Dataset entries:
Start of Block

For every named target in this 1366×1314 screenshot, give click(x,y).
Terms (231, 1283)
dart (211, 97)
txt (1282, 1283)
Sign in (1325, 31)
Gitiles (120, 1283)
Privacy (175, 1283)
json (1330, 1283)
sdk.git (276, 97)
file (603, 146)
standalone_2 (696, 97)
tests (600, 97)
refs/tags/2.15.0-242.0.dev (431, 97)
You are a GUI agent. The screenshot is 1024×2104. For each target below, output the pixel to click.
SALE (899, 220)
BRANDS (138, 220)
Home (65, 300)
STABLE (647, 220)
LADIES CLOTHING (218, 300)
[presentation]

End of Block

◆ Exercise aim:
When you find a line in the records that contains the word "screenshot", copy it.

◆ Result:
For every named target in this 1366×1314 screenshot, give click(x,y).
You are a GUI agent. The screenshot is 1024×2104. For each target below, output the pixel to click.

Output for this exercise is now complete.